The justifications given are absurd and mind boggling. In fact they are not based on Islamic ethic or the Quran. If any state religious authorities intend to allow polygamy, then one of the conditions is for the first wife to be duly informed and that she also accepts the "new circumstances" of her marriage contract. The foreknowledge and permission of the first or existing wife or wives may also ensure that the husband remains true to his stated motive for undertaking polygamy and that he maintains equal responsibility and care for all his wives and children.

Azalina Othman Said, Puteri Umno chief:
THE issue is not whether a woman agrees that her husband take another wife or not. Instead, it is men being poorly educated about polygamy. Polygamy is allowed in Islam provided a man is able to be fair to all parties. Consent from the first wife is merely a procedure. It is not the law.

Men who are keen on taking more than one wife should be educated (through courses) about the responsibilities of being polygamous so that they understand what it entails.

If young couples who wish to marry must attend marriage courses to prepare them for married life, so should married men who wish to take another wife.

Zaitoon Othman, president, Muslim Lawyers Association Malaysia:
This contradicts laws in most states where married men must get approval from the Syariah courts before taking another wife.

As it is, we try to unify laws in the country since civil and Syariah courts have varying ways in handling certain cases. Instead of avoiding conflict of jurisdiction in Islamic law, we are now encouraging it.

The first wife's consent or the court's approval may be procedural (as the man does not need anyone's permission to get married) but it certainly acts as a deterrent so that people don't abuse the privilege (of being able to have up to four wives at any one time).

Sadly, many forget that marrying more than one comes with huge responsibilities.

Can you imagine the rude shock a wife and children will have if they discover that the husband/father had secretly gone off to marry another woman? There will surely be familial upheaval as each member will be affected.

Haslinda Hamzah, 38, freelance language instructor:
THE consent of the first wife is necessary. And a man must not abuse his wife's rights by depriving her of financial support, which is bound to happen should he take another wife without her knowing. 

Farah DiBa Khan, consultant dietician:
I CAN'T say I'm all for it. Men should discuss the issue with their wives first, but more often than not, they don't.

Most men marry for the wrong reason - having grown tired of their first wife being one. An oft-quoted excuse is that the second wife is a better companion.

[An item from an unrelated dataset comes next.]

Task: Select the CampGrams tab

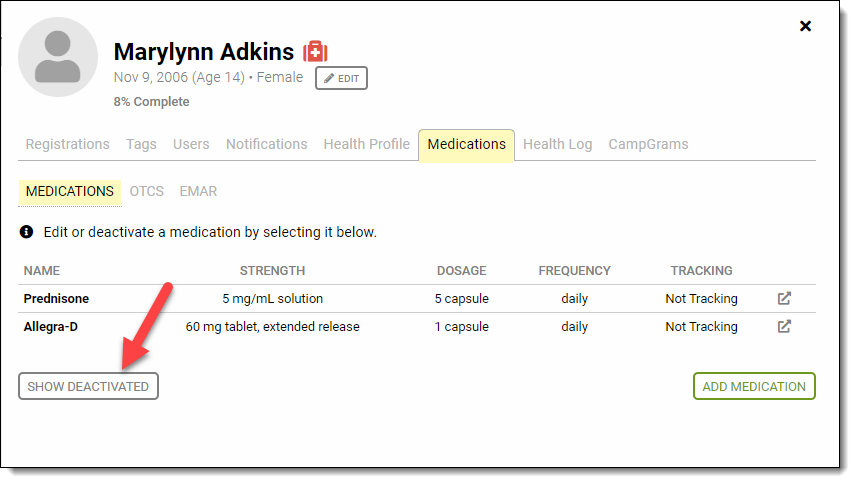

Now, if the first wife is unable to conceive, and the couple is desperately trying to have a child, there are reasonable grounds for the husband to take on a second wife - provided that his first wife gives her permission.

It is stated in the Quran that the husband must treat his wives equally. Think about it: is he really going to do that? It is easier said than done. 

Faridah Abd Wahab, 26, assistant manager in a firm:
I BELIEVE one should have a concrete reason for polygamy. Nowadays men cite financial capacity to validate their intention for polygamy but if one were to follow the Rasulullah's way, the fair treatment of wives requires more than attention to material comfort.

The Prophet (pbuh) was very fair to all his wives and this included every aspect of the relationship, be it emotional or physical. I doubt most men are able to treat their wives as fairly as he did. He is bound to favour one over the other.

When you share a life with someone it is only fair that major decisions are discussed together.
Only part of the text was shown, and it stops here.